• 読解文:
▼▼▼

メタルフェルールの技術動向

吉田光宏:SMK(株)コネクタ事業部第3設計部


◆はじめに
 フェルールとは、光ファイバーを固定し光ファイバー同士、もしくはレンズなどを介して光軸を機械的に接続するためのキーパーツである。一般的には、光コネクターのプラグに使用される円筒状の部材を指すことが多い。光コネクターに要求される特性は、安定した低接続損失、十分な反射減衰量ならびに長期信頼性などである。  これらの特性において低接続損失を満足させるためには、ファイバーを挿入・固定するキャピラリーと呼ばれる微細な孔の精度(:孔径、同心度、真直度など)や外形精度(:外径、真円度、真直度など)をシングルモードファイバーの場合にはサブミクロンの精度で仕上げる必要がある。  また、反射減衰量を確保するためには、PC(PhysicalContact)研磨と呼ばれる技術が確立されており、フェルールの端面を球状に仕上げ、フェルールの突き合わせにおいて、ファイバーコア部が隙間なく完全に密着接続が行われることにより、屈折率の不連続部をなくし反射を低減するものである。この際のPC研磨にはAdPC(AdvancedPC)やAPC(AngledPC)などがあり、高レベルの反射減衰量を得ようとする場合に適用されることがある。  さらに、信頼性確保のためにはフェルールの材料や、ファイバー固定のための接着剤を吟味し、必要な用途における仕様を満足する材料を選ぶ必要がある。  このフェルールには、従来からジルコニア素材のものが多く使用されているが、最近では、その他、結晶化ガラス、プラスチック、メタル(電鋳ニッケル)とその用途に応じ、いろいろと開発されており、一部実用化されてきている。  ここでは、これらの製法や特徴を簡単に紹介し、最後にSMKで開発したメタルフェルールについてその技術動向を説明する。

▲▲▲

• データ内容:
▼▼▼

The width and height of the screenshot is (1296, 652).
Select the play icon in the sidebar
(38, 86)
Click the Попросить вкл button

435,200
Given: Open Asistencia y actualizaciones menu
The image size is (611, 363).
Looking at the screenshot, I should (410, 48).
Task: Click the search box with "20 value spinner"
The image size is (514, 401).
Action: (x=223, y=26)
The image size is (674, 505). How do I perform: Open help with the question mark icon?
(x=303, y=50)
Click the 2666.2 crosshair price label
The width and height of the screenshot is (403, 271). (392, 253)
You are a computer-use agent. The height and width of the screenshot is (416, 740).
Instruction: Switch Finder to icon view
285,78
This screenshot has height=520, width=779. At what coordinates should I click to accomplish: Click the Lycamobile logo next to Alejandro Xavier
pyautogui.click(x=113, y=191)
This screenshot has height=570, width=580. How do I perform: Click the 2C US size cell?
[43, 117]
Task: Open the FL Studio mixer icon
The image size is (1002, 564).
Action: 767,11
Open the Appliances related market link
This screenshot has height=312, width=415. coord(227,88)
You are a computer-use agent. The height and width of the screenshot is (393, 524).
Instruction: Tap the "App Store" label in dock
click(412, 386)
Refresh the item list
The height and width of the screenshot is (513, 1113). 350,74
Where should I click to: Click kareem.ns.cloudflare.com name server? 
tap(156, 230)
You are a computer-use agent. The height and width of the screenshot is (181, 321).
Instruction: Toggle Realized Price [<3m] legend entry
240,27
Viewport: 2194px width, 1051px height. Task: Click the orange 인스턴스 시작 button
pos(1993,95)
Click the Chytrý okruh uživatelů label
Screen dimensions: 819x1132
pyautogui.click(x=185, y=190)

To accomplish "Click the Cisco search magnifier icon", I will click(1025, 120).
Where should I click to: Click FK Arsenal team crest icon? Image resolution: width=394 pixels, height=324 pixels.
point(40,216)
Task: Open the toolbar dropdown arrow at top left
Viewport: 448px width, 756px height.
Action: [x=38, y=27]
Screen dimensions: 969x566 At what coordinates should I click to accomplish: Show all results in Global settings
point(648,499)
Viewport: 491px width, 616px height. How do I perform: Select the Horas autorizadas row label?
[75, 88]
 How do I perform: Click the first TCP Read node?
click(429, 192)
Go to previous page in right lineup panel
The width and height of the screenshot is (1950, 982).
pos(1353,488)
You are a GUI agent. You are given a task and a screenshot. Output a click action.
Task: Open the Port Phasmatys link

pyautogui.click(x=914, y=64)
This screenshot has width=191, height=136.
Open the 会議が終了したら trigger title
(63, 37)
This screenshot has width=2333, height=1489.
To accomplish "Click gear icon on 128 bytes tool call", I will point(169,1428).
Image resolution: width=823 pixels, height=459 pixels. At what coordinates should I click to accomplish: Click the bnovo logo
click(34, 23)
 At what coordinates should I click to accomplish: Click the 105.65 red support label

▲▲▲

読解文でフェルールの素材として挙げられているものを、すべて列挙してください。

• 解答: ジルコニア、結晶化ガラス、プラスチック、メタル(電鋳ニッケル)